13: The Year of The Comet

Posted by in categories: asteroid/comet impacts, counterterrorism, defense, economics, ethics, events, existential risks, futurism, geopolitics, habitats, human trajectories, lifeboat, military, philosophy, policy, space, sustainability, transparency

A happy new year to the human race from it’s most important member; me. Since self-worship seems to be the theme of the new American ideal I had better get right with me.

With my government going over the fiscal cliff it would appear that the damned soul of Ayn Rand is exerting demonic influence on the political system through worship of the individual. The tea party has the Republicans terrified of losing their jobs. Being just like me, those individuals consider themselves the most important person on the planet- so I cannot fault them.

As Ayn Rand believed, “I will not die, it’s the world that will end”, so who cares about the collective future of the human race?

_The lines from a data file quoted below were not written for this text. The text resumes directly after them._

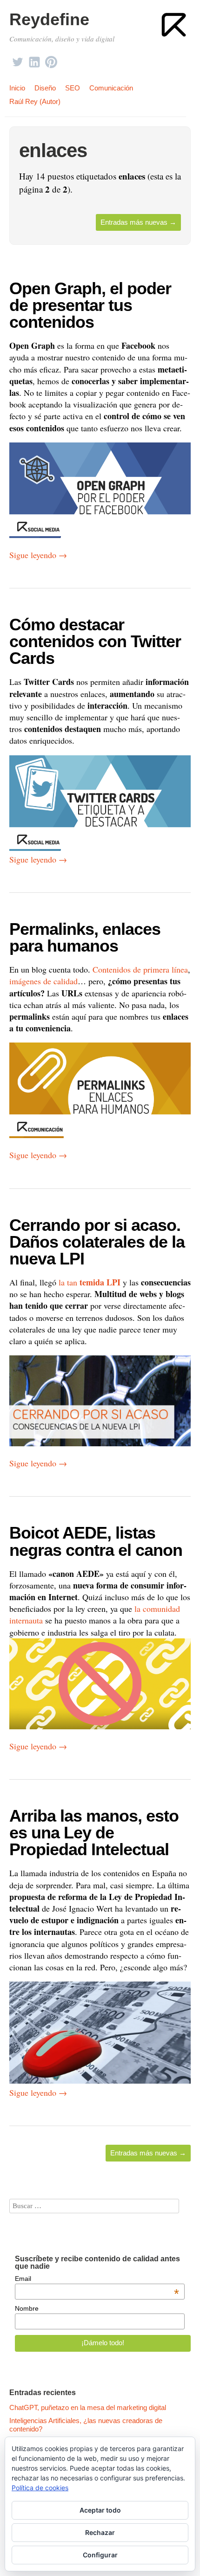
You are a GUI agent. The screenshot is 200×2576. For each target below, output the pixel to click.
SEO (72, 88)
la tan (68, 1282)
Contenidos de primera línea (140, 969)
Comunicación (111, 88)
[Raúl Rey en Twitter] (17, 59)
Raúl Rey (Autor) (34, 101)
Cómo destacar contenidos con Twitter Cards (95, 641)
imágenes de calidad (43, 981)
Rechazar (100, 2532)
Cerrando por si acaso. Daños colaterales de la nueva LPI (97, 1241)
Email (97, 2278)
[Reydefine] (174, 25)
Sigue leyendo (38, 554)
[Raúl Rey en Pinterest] (51, 59)
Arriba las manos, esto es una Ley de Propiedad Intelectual (94, 1832)
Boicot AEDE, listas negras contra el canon (95, 1541)
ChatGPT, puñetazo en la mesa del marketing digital (87, 2407)
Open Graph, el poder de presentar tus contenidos (90, 305)
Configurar (100, 2555)
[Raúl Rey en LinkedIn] (34, 59)
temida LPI (100, 1282)
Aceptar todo (100, 2510)
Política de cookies (40, 2488)
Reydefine (49, 19)
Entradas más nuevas (138, 222)
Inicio (17, 88)
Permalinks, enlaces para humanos (84, 937)
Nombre (27, 2308)
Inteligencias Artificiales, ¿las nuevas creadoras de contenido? (85, 2425)
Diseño (45, 88)
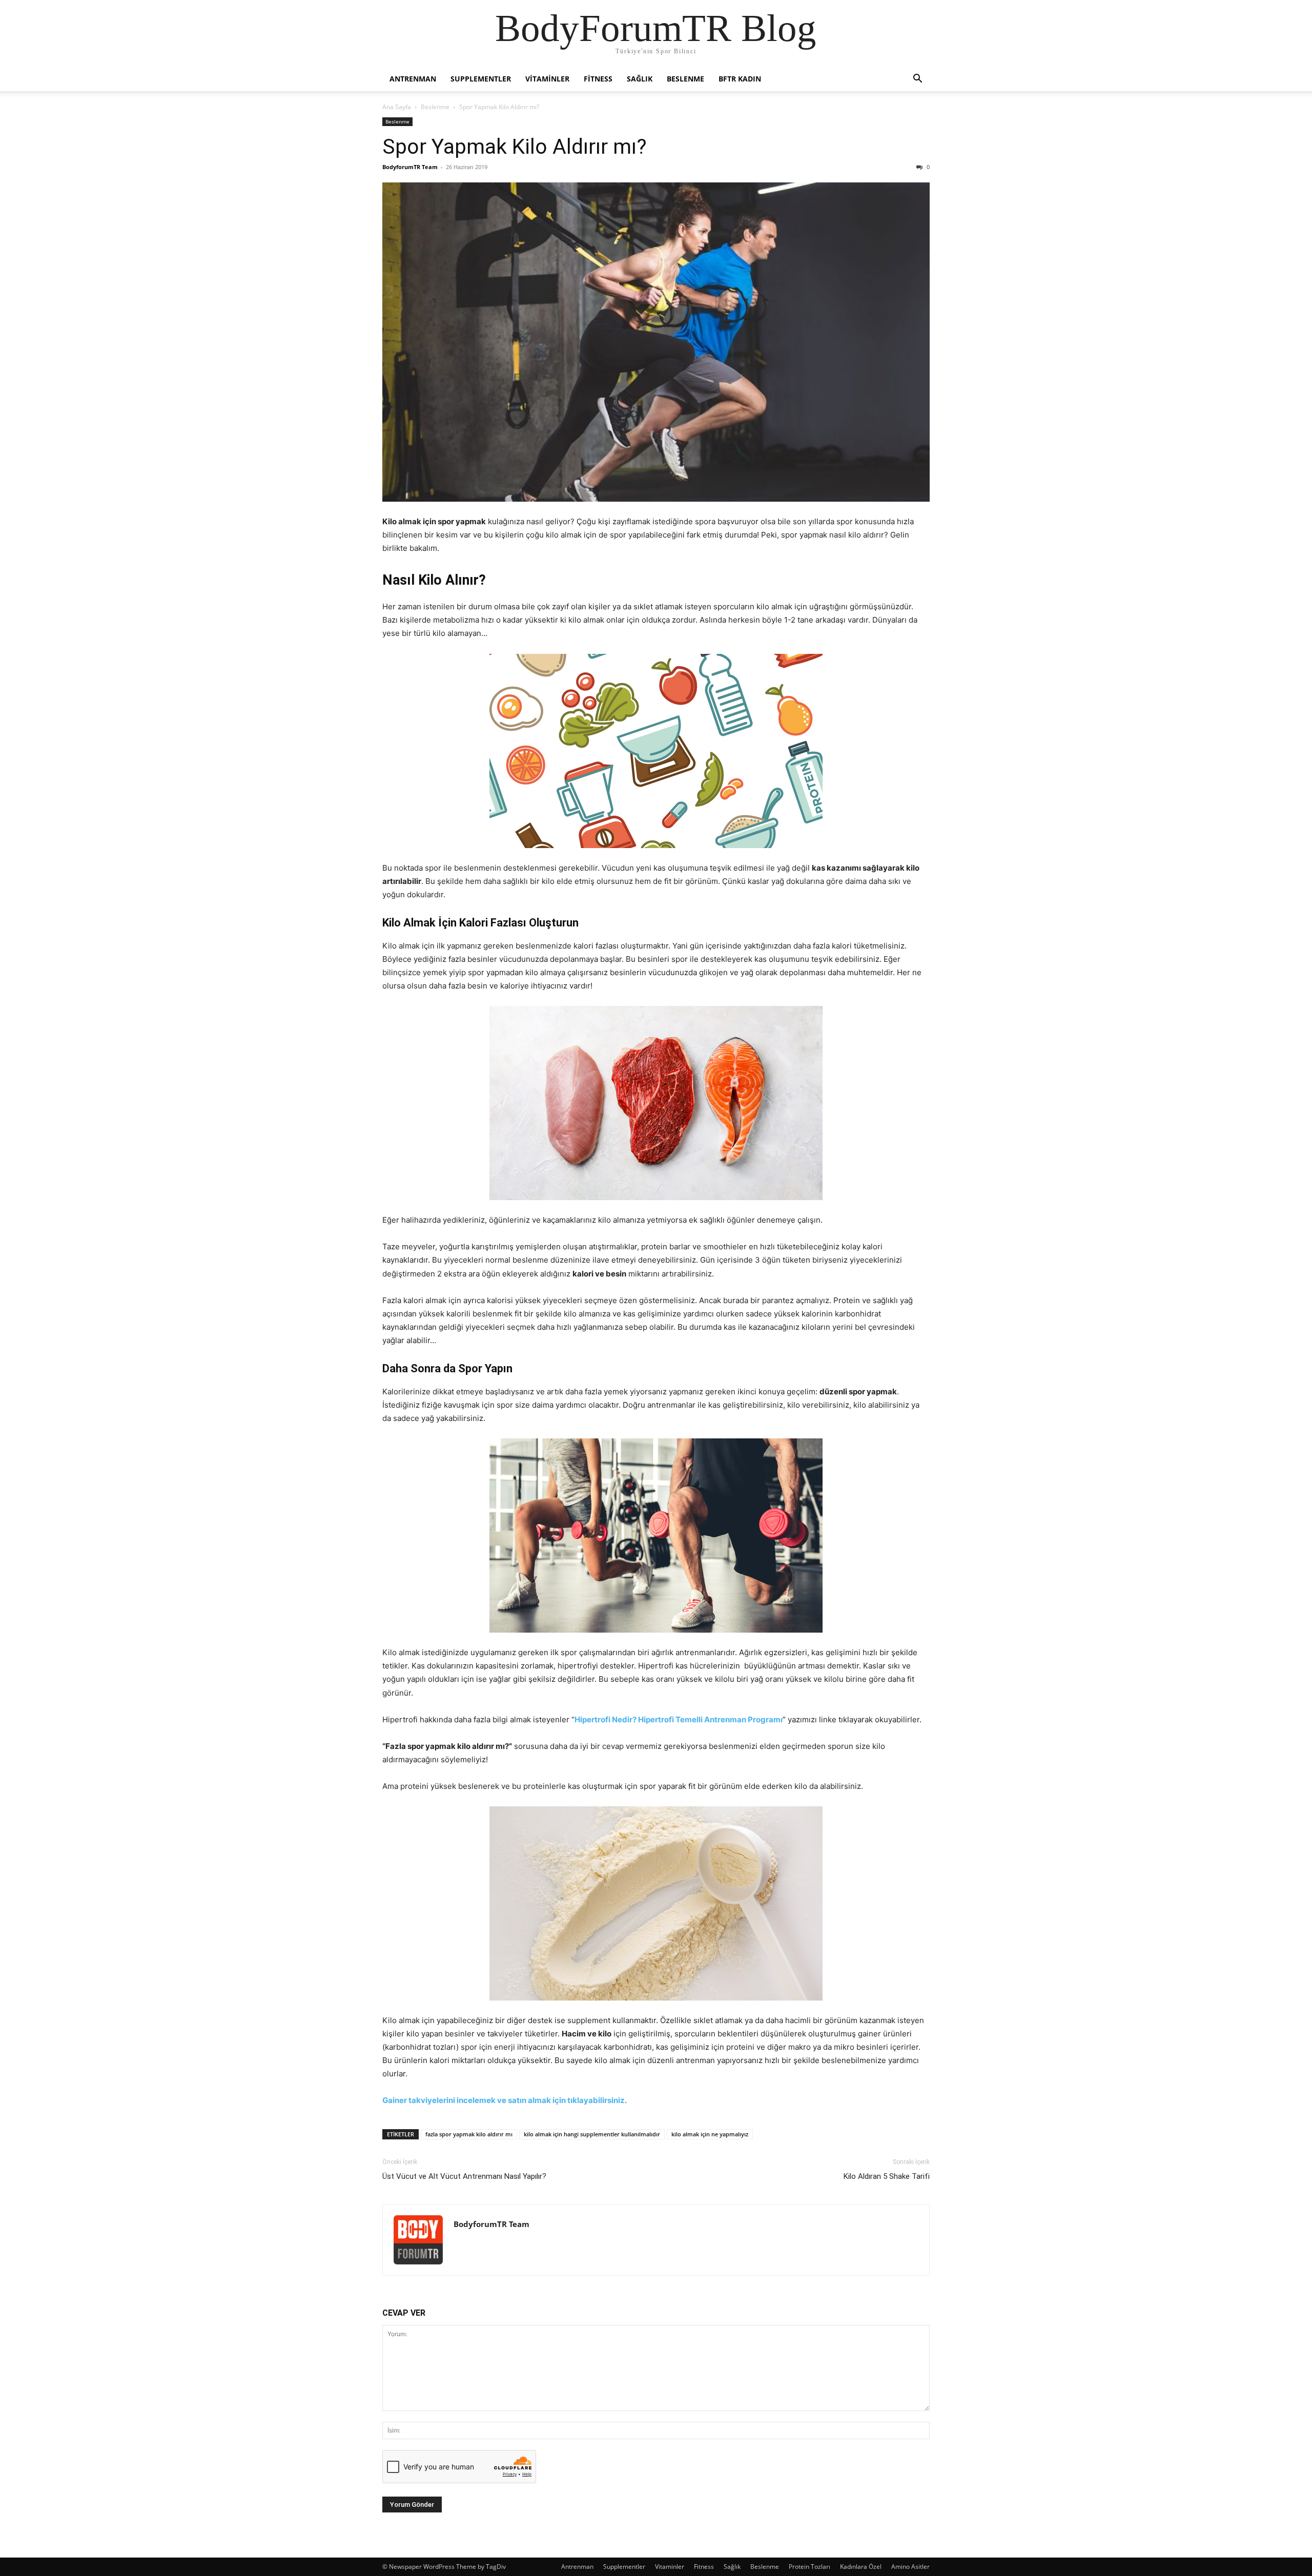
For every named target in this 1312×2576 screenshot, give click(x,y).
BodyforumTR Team (410, 167)
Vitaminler (547, 79)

Towards the end of 2013 the heavens may remind us the universe does not really care about creatures who believe themselves all important. The choice may soon be seen clearly in the light of the comet’s tail; the glorification of the individual and the certain extinction of our race, or the acceptance of a collective goal and our continued existence.

Ayn Rand made her choice but most of us have time to choose more wisely. I pray for billions, tens and hundreds of billions of dollars- for a Moonbase.